> _Selected passage_
In my experience, if your manuscript has areas for improvement, they will be obvious to a publishing industry professional in the very first pages of your work, whether fiction or nonfiction.

To an unpublished writer, this may sound harsh, but to people who read hundreds (if not thousands) of query letters and manuscripts each year, it’s the awful truth.

You need to get constructive feedback on your manuscript.

Often I’ll ask to see the first 10-20 pages of a manuscript, only to have the author reply, saying: “Oh, it doesn’t really get going until Chapter 5”, or “unless you read the first 100 pages, you won’t understand what’s going on.”

Unfortunately that’s the express lane to rejection and deafening silence from the agents you’ve queried. Literary agents and publishers don’t need any excuse to say no to unsolicited work, and this kind of thinking makes it very easy for them to pass on your submission. There’s a pile of unread submissions awaiting them, and they live in perpetual hope of finding the next bestseller among them.

If you’re not hearing back from agents or publishers, or if you’re frustrated at your progress using writing workshops and reading groups, I’m here to help.

I have observed that there’s a huge gulf between the short pieces or partial manuscripts that writers work on as part of a group or workshop, and the quality of finished book-length manuscript that publishers are looking for.

I work in the gap between what writers work on alone or in workshop, and the level that agents and publishers are looking for.

> _Raw records_
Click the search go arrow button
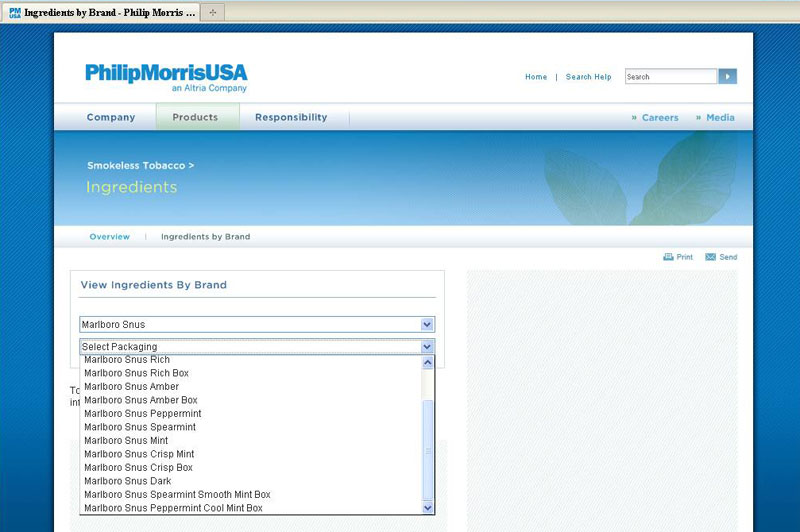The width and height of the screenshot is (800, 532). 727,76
* * *
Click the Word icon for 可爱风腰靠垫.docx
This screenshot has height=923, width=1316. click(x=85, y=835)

> _Directions_
**A)** Decide whether each statement agrees with the passage on manuscript feedback, answering yes or no and quoting the deciding words: (i) The writer often asks to see the first 10-20 pages of a manuscript. (ii) Literary agents and publishers need a reason before they reject unsolicited work. (iii) The writer works in the gap between what writers produce alone or in workshop and the level agents and publishers want.
**B)** According to the passage on manuscript feedback, where in a manuscript will its areas for improvement be obvious to a publishing industry professional?
**C)** Transcribe the stretch of the passage on manuscript feedback from "To an unpublished" through "on your manuscript.".
The data are separate material and have no connection to the passage on manuscript feedback.

> _Outputs for the tasks_
**A)**
(i) Yes: "Often I’ll ask to see the first 10-20 pages of a manuscript"
(ii) No: "Literary agents and publishers don’t need any excuse to say no to unsolicited work"
(iii) Yes: "I work in the gap between what writers work on alone or in workshop, and the level that agents and publishers are looking for."

**B)** They will be obvious in the very first pages of the work.

**C)**
To an unpublished writer, this may sound harsh, but to people who read hundreds (if not thousands) of query letters and manuscripts each year, it’s the awful truth.

You need to get constructive feedback on your manuscript.